Deux diplomates français en poste à Téhéran ont été victimes d'une agression préméditée ce week-end, a révélé le ministre des Affaires étrangères Jean-Noël Barrot. Les faits se sont produits dimanche dans un lieu privé de la capitale iranienne.
Déroulement de l'agression
Selon le ministre français, les deux diplomates, dont les identités n'ont pas été divulguées, ont été « brutalement interpellés dans un lieu privé par des officiers de sécurité du régime ». Ils ont été détenus pendant près de quatre heures, sans accès à leurs moyens de communication. L'un d'eux a été « violemment pris à partie, frappé », tandis que les deux ont été intimidés.

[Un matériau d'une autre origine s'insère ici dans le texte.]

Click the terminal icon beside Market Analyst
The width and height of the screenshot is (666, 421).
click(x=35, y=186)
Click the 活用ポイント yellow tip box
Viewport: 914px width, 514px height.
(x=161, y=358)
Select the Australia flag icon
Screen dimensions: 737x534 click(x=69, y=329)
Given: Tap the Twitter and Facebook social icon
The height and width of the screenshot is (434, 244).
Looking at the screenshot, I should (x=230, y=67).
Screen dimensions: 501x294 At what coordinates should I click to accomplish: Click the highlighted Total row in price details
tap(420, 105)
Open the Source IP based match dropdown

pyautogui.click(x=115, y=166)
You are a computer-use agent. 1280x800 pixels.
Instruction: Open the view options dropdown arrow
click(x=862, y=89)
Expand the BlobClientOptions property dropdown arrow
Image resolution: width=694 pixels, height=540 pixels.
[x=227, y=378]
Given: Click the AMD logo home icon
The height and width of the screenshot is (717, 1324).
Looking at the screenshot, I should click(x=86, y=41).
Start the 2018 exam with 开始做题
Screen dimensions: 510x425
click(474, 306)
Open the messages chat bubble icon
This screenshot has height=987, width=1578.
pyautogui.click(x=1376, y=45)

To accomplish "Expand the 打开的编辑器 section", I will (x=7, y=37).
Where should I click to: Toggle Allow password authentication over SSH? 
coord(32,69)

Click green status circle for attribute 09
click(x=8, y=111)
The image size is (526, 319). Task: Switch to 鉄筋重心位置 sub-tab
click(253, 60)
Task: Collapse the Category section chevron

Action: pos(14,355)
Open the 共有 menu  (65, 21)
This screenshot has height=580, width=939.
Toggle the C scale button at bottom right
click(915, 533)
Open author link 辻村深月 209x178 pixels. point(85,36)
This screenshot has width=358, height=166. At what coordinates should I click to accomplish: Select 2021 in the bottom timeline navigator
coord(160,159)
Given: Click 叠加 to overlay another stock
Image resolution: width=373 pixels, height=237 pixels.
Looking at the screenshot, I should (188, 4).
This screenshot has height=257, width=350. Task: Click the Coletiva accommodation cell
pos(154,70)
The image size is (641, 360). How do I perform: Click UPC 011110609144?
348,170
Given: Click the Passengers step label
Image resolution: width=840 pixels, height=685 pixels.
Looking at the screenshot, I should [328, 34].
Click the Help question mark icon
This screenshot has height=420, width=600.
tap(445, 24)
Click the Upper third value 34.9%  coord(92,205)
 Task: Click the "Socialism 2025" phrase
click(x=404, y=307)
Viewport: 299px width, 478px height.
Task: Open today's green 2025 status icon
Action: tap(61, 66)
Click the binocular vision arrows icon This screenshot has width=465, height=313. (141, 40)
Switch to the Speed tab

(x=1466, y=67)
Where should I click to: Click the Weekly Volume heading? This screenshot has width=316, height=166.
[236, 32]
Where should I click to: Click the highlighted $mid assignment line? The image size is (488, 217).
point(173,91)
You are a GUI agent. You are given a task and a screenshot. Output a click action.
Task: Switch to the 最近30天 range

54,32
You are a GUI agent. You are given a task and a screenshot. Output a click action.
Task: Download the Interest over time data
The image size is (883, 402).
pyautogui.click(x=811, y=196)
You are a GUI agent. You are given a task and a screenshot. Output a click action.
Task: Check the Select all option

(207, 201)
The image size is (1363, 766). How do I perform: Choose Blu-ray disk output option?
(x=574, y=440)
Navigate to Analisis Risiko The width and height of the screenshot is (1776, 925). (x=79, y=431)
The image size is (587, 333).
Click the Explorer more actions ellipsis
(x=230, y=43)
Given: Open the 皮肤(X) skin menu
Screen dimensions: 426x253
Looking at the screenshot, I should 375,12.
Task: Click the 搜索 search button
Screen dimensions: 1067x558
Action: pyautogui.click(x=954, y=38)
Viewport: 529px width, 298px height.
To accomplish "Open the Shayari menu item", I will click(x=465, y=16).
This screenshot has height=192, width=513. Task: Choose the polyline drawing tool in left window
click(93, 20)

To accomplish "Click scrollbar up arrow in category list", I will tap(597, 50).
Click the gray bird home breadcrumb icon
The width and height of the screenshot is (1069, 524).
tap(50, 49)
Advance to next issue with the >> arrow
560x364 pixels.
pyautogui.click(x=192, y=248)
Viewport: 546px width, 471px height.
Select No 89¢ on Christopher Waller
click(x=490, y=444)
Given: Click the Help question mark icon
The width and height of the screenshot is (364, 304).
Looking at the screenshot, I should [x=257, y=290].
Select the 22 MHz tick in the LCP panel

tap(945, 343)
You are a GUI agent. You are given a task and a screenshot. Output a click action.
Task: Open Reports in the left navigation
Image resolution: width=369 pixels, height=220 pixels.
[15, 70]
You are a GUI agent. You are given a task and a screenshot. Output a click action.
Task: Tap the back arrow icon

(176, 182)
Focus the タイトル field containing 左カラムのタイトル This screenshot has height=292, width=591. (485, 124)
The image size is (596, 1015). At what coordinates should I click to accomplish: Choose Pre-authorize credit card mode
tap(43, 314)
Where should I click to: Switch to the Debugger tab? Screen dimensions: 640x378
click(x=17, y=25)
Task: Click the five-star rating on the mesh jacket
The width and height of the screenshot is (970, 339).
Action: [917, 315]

Les diplomates ont été placés en sécurité après l'incident et sont rentrés à Paris mercredi. Jean-Noël Barrot a précisé qu'ils sont « sous le choc » et ne souhaitent pas retourner à Téhéran. Ils poursuivront leur mission depuis Paris.
Réaction de la France
Le Quai d'Orsay a exprimé sa « condamnation la plus ferme de cette agression préméditée et délibérée ». Le chargé d'affaires de la République islamique d'Iran a été convoqué « à la demande » du ministère français. La France attend des autorités iraniennes qu'elles fassent la lumière sur cet incident, qu'elles en punissent les auteurs et qu'elles assurent la sécurité de ses emprises et de ses agents, conformément à leurs obligations internationales.
Version iranienne
Les autorités iraniennes ont démenti toute agression. Selon l'agence officielle Irna, le ministre des Affaires étrangères Abbas Araghchi a rejeté la faute sur les deux diplomates, estimant que leurs actions étaient « inacceptables ». Il a appelé la France à prendre « les mesures nécessaires » et à empêcher la répétition de tels agissements. Mohammad Tanhaei, du ministère iranien des Affaires étrangères, a déclaré que les diplomates avaient été « brièvement interrogés » après avoir participé à une « réunion avec plusieurs personnes recherchées par les autorités », selon le média officiel Irib.
Mission des diplomates
Jean-Noël Barrot a expliqué que la mission des deux diplomates consistait notamment à « développer des programmes de soutien à la société civile iranienne, aux étudiants, aux artistes, pour leur permettre de venir en mobilité dans des universités ou dans des résidences d'artistes ». Selon lui, l'agression visait « l'action de la France en soutien à la société civile iranienne ». Il a ajouté : « Le régime tente, par tous moyens, de décourager la France de continuer à soutenir le peuple iranien, mais évidemment nous continuerons. »
Contexte des tensions
Cette agression survient dans un contexte de tensions accrues entre la France et l'Iran. La semaine précédente, Jean-Noël Barrot avait rappelé qu'il n'y aurait « aucune levée de sanctions » européennes contre l'Iran tant que Téhéran n'aurait pas renoncé à son programme nucléaire et à ses actions déstabilisatrices dans la région. Par ailleurs, deux semaines après la reprise des hostilités avec les États-Unis, l'Iran a intensifié ses attaques au Moyen-Orient.